So where are the weaknesses in Law's essay? As Pin and Ann noted in their excellent summaries of his essay, and as we also discovered in our discussions in class, Law does a very good job of addressing the opposing arguments that people who disagree with him might present. In fact, most of his essay is spent answering opposing arguments. He presents the argument that we need to eat meat to be healthy, and, as we discovered when we read the source that Euy cited, Law points out that this opposing argument is simply wrong: we do not need meat to be healthy; on the contrary, most people would be healthier not eating the meat that they do. Law also introduces the opposing argument that we can morally eat meat because that is natural, but he shows that although it's true that eating meat is natural for human beings, this is a bad argument because exactly the same reason would mean that it was OK to commit rape, murder, and other crimes, all of which are also natural to human beings. And so on for most of his essay: Law introduces a possible opposing argument, and then shows that it's not really a good argument against his main idea.

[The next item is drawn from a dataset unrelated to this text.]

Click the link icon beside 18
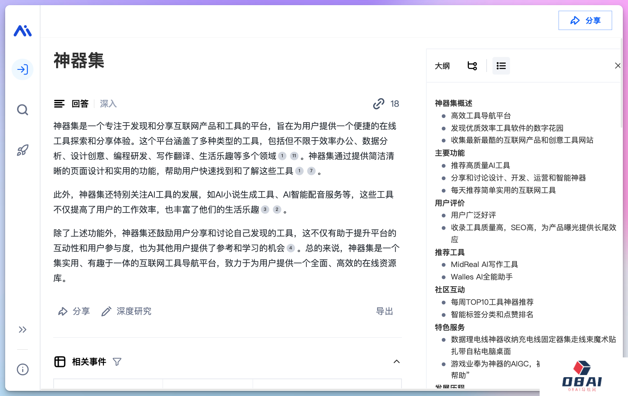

I think that Law makes one mistake at the beginning of his essay, where he has Gemma argue that it does not matter what sort of life the turkey had, but only that it is killed. This seems wrong to me. If the animal has had a painless life that was not miserable, followed by a fast and painless death, then I think that does make a difference to the morality. Exactly the same sort of idea is used when we compare human lives: we all die, so the death itself is not what makes a human life good or bad. The important thing is what we do in and with our lives, and what happens to us while we exist. I think that Gemma's mother should have argued against Gemma's idea that the kind of life the turkey had led does not matter. Instead, Mrs Wilson agrees that the only thing that matters is that we kill the animal to eat it. But the kind of life we allow the animal does seem to me to be important. If the turkey has had a fairly decent life and is killed painlessly and quickly, that is morally much better than if it lives in misery and is killed slowly and painfully: the pain or lack of pain that humans cause the turkey is morally important, more important than how long it lives. Similarly, we do not think that human lives are good or bad simply because of how long the person lives.
The more important mistake that I think Law makes follows in his response to the first opposing idea, where Mr. Wilson accepts the idea of speciesism, the idea that we need a good reason to treat different animals as morally different when it comes to killing them. Mr Wilson suggests that the relevant difference is that humans have intellectual, emotional and other conscious capacities that are different to those of animals, and that this makes it morally acceptable to treat animals and humans differently. In this part of his essay, Law quotes the Australian philosopher Peter Singer, but although Law's paraphrase and quotation are correct, his conclusion is very different to the conclusion that Singer draws. And I think that Singer is the stronger, and braver, philosopher.
Why do I think that Peter Singer is braver? Because he does not run away from what seems to be true when he does not like the truth.
to be continued - I'm hungry, so I'm going to have some pork bits. You might like to see if you can guess where my argument here is going to go, and if you agree with it or not, also if you like it or not. (So many people hate his ideas that Peter Singer got death threats and needed police protection when he went to lecture at Princeton University in the US. Philosophy can be as dangerous a career today as it was for Socrates 2,400 years ago.)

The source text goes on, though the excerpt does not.